■ Document passage:
He doesn't have a backbone left to stand on. He isn't doing anything positive to regain that backbone. He is choosing to be a toxic woman's door mat with the ridiculous excuse of illness. 

No one buys this excuse. It is just not honest and can't be taken seriously by anyone with half a brain and most of us have much more than half a brain.


How terribly sad.


----------



## SunCMars (Feb 29, 2016)

MAJDEATH said:


> 4 that she told me about, how many has yours had?


Thank you for enduring the onslaught of sarcasm. Mine included. 

Doubters are numerous......... are rife.

Optimists and forgiving souls..........are as rare as 15 year old Ambergris.


----------



## MAJDEATH (Jun 16, 2015)

Bibi1031 said:


> Evinrude58 said:
> 
> 
> > She's cheated enough times the number is no longer important.
> ...


I didn't know you were the official spokesperson for all TAM forum members.

I don't think I ever asked for answers, although I value the opinions of others. I talk to my counselor about those things. I thought the purpose of TAM was to discuss situations and perhaps others may benefit from the insight of a similar situation.


----------



## 3Xnocharm (Jun 22, 2012)

She isnt ill, the inability to remain faithful is not an illness, its a character defect.


----------



## SunCMars (Feb 29, 2016)

Bibi1031 said:


> This is hurting me personally and in my real life, when a patient/student of mine is beyond my reach to help him; I simply send them off to a professional that can indeed help them and not be personally involved.


:crying:

I too have felt this sadness as a result of putting myself in another [betrayed] poster's situation. It is the weak response to abuse that bothers me. 

I keep thinking.....*why do I keep coming back to TAM? 

Like a Moth flying into the Flame. 




*Maybe to annoy @EleGirl


----------



## stixx (Mar 20, 2017)

MAJDEATH said:


> I thought the purpose of TAM was to discuss situations and perhaps others may benefit from the insight of a similar situation.

■ Supplied material:
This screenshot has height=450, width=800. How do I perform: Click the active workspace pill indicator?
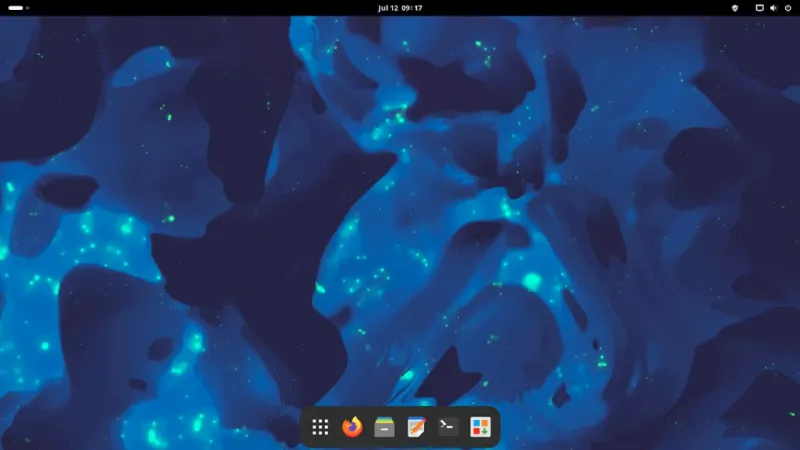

■ Exercises to complete:
[a] Return, word for word, the part of the forum thread on infidelity between "I didn't know" and "(Jun 22, 2012)", inclusive.
[b] Extend the forum thread on infidelity onward from the point where it stops.

■ Expected results:
[a]
I didn't know you were the official spokesperson for all TAM forum members.

I don't think I ever asked for answers, although I value the opinions of others. I talk to my counselor about those things. I thought the purpose of TAM was to discuss situations and perhaps others may benefit from the insight of a similar situation.


----------



## 3Xnocharm (Jun 22, 2012)

[b]
Haven't seen too many other situations like yours where the wife has cheated so many times with so many partners and the husband just turns a blind eye to it or excuses it.

I have never come across a story (other than yours) where the wife with the history of serial cheating with countless men tells the husband that the newest guy, who she was alone with in a hotel room, was simply giving her a foot massage- and the husband buys it hook line and sinker. 

There is no benefit to betrayed spouses from reading your threads other than perhaps learning what not to do.


----------



## Bibi1031 (Sep 14, 2015)

SunCMars said:


> *Maybe to annoy @EleGirl


LOL

I don't think you have the power to annoy her! You are wasting your time on that lame excuse. >


----------



## Bibi1031 (Sep 14, 2015)

MAJDEATH said:


> I didn't know you were the official spokesperson for all TAM forum members.
> 
> I don't think I ever asked for answers, although I value the opinions of others. I talk to my counselor about those things. I thought the purpose of TAM was to discuss situations and perhaps others may* benefit from the insight of a similar situation.*



I am no spokesperson for TAM, just like your situation is far from similar to anyone else's. I would argue to the contrary. It is quite unique in a very twisted way. If you can't see it, then your counselor is a phony and you need to seek better professional help IMNSHO. You are not getting better at all, but you are wasting your hard earned money on it. So someone other than you is benefiting for sure!


----------



## Bibi1031 (Sep 14, 2015)

3Xnocharm said:


> She isnt ill, the inability to remain faithful is not an illness, its a character defect.


QFT!


Talk about spinning/twisting things to fit ones needs ha!

Either way OP, you don't want help, you can't really help anyone else with your unique situation. There is nothing left to say, but I do hope you wake up and get healthy one day by letting go of the albatross your cheating spouse is.


----------



## Evinrude58 (Jun 16, 2014)

Majdeath,

It's cool that you love your wife. No relationship is perfect, your is just particularly clouded by your wife's cheating.
It's good that you have passwords and are able to see her social stuff. Good that you are discussing this stuff and she's agreeing with boundaries.

Heck, maybe she will stop cheating. But honestly, it's unlikely.
If you can live with it, live with it and don't worry about anything else, especially other people's opinions.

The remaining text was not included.